Помимо обстоятельного рассказа Геродота (IV, 83 и сл.) об этом походе, имеется два других важных свидетельства о военных действиях против кочевников. Одно из них содержится в надписи на скальной гробнице Дария в Накш-и Рустаме. Здесь в качестве данников великого царя рядом с народом скудра упомянуты «саки, которые за морем». В надписи Ксеркса из Персеполя в числе подданных также названы скудра, но причерноморские скифы отсутствуют, что согласуется с сообщением Геродота. Другим подтверждением знаменитого похода Дария является фрагмент глиняной таблички с древнеперсидским клинописным текстом, который обнаружен в Румынии 1. Не исключено, что эта табличка была занесена на территорию Трансильвании много позже римскими легионерами, но она является, скорее всего, черновиком надписи на закладной доске, предназначенной для помещения в фундамент здания где-то на Балканах, и, таким образом, указывает на крайние западные пределы ахеменидских владений.

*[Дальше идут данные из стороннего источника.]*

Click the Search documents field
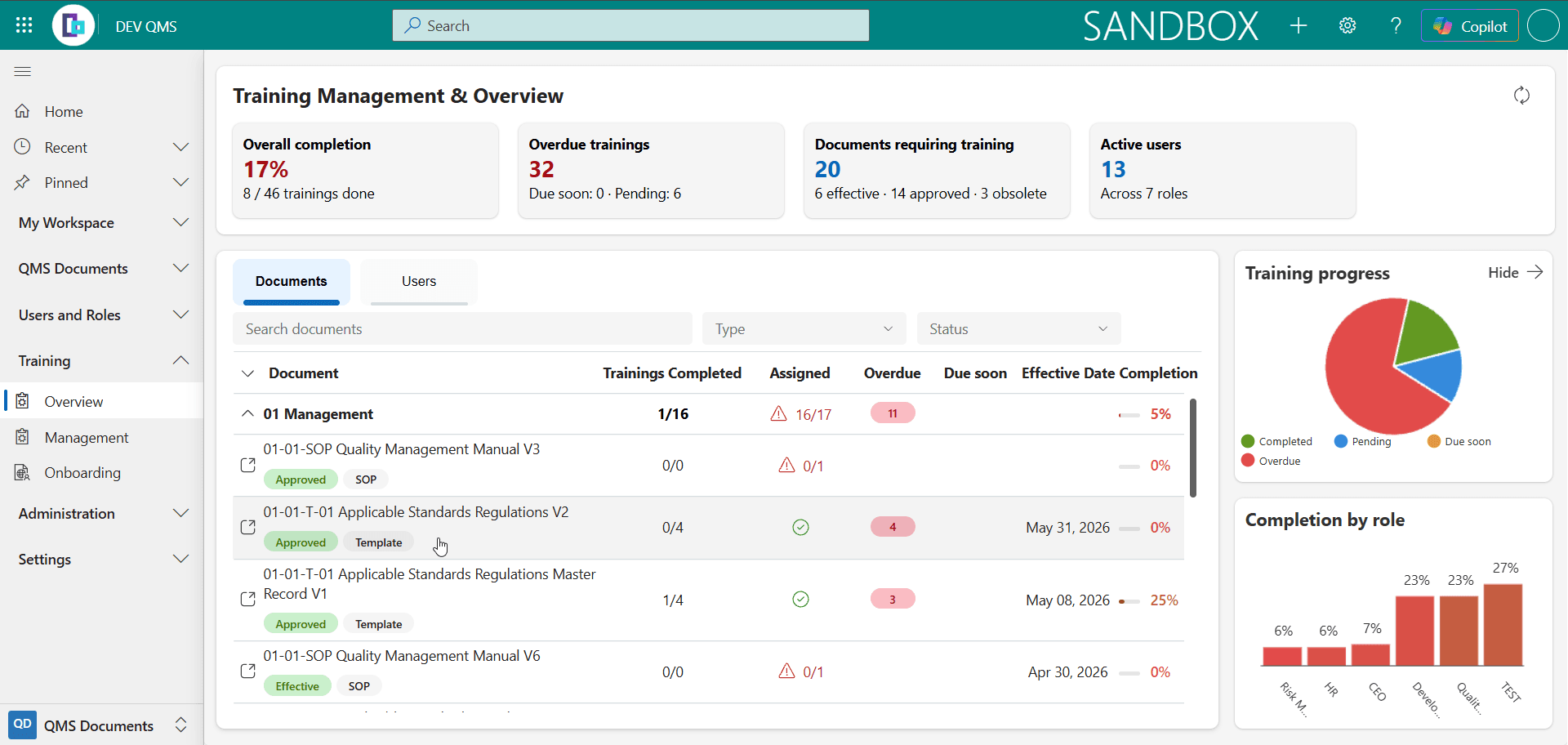This screenshot has height=745, width=1568. pos(462,328)
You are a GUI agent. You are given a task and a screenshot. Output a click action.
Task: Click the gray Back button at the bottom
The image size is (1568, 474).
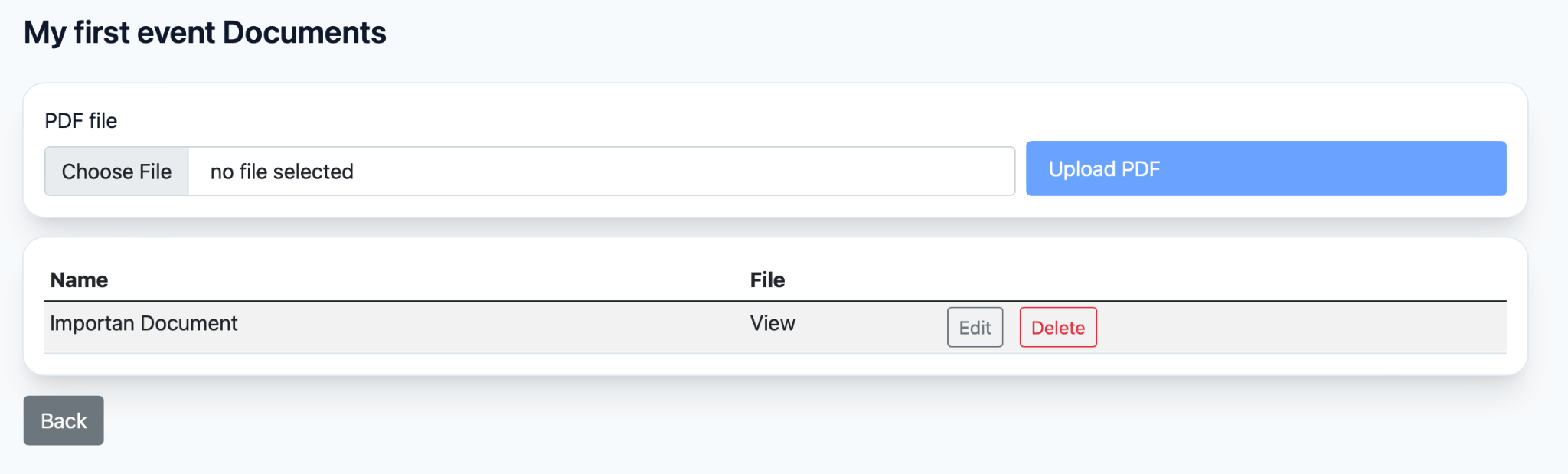click(64, 420)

Геродот (IV, 91) также рассказывает о двух надписях на колоннах, воздвигнутых Дарием во время похода. Результаты похода оказались в конечном счете плачевными: скифы при наступлении персов прибегали к тактике выжженной земли, и Дарий, потеряв часть своих войск, должен был благодарить небо — ахеменидская армия могла погибнуть целиком.

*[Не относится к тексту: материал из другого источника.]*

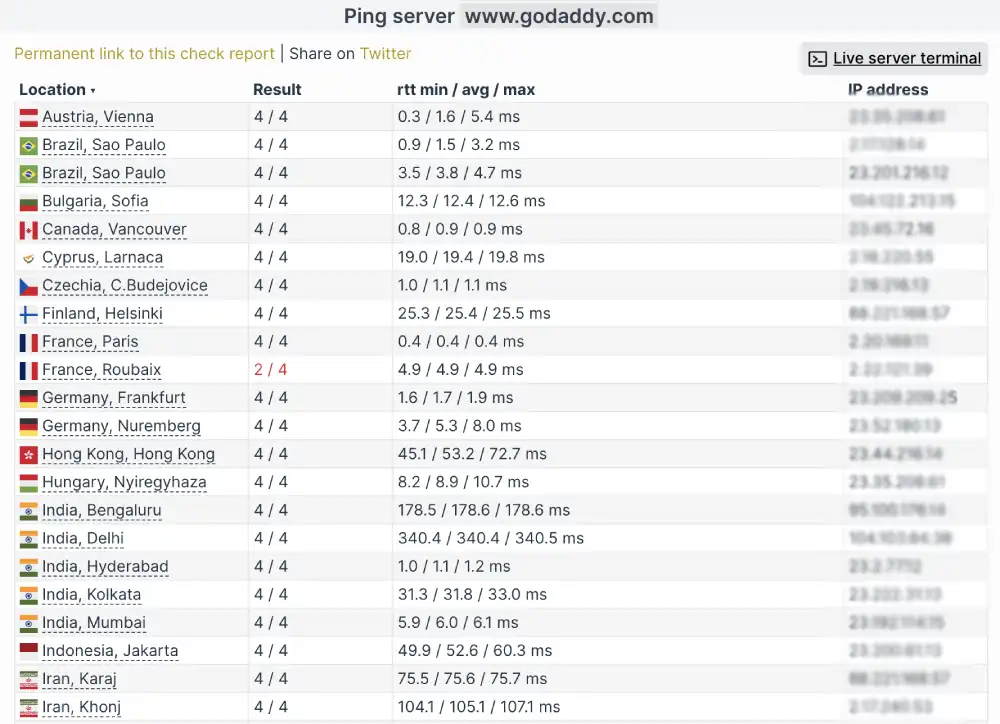Viewport: 1000px width, 724px height.
Task: Click the Brazil flag next to Sao Paulo
Action: (x=27, y=144)
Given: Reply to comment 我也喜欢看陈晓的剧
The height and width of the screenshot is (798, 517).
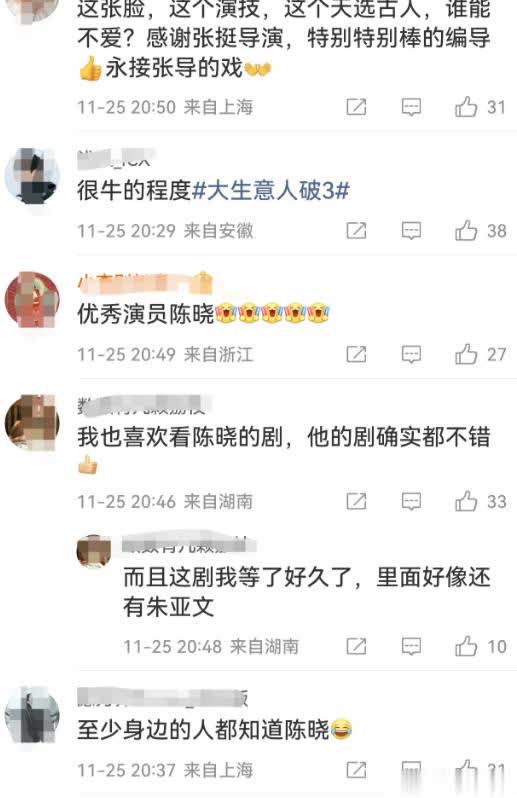Looking at the screenshot, I should 411,501.
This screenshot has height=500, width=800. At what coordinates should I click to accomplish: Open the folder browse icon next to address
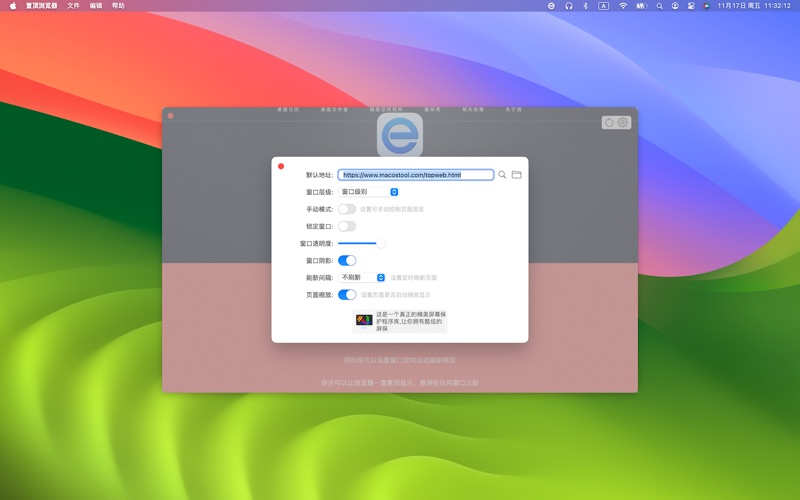pos(517,175)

История греко-персидских войн, начавшихся при Дарии и бесславно закончившихся при Ксерксе, известна каждому школьнику. Военное превосходство греков обнаружилось совершенно ясно, несмотря на большую численность ахеменидской армии (цифры, приводимые греческими источниками, преувеличены). В 478 г. до н. э. после окончательного поражения персидских войск греки, казалось, могли стать хозяевами Анатолии и завоевать значительную часть ахеменидских владений. Однако персы, потерпев поражение на поле боя, вступили на путь интриг и подкупов — на помощь пришло золото из царских сокровищниц. Последовавшие за этим междоусобицы, войны между отдельными городами-государствами и союзами греческих городов относятся к истории Греции. Для персов эти события означали, что империю удалось лишь спасти от полного военного разгрома; греческое влияние в Малой Азии продолжало возрастать, что сказалось, в частности, на судьбе местных, анатолийских языков и обрядов. Эллинизованные восточные правители Анатолии еще до Александра активно содействовали проникновению греческой культуры на территорию ахеменидской державы.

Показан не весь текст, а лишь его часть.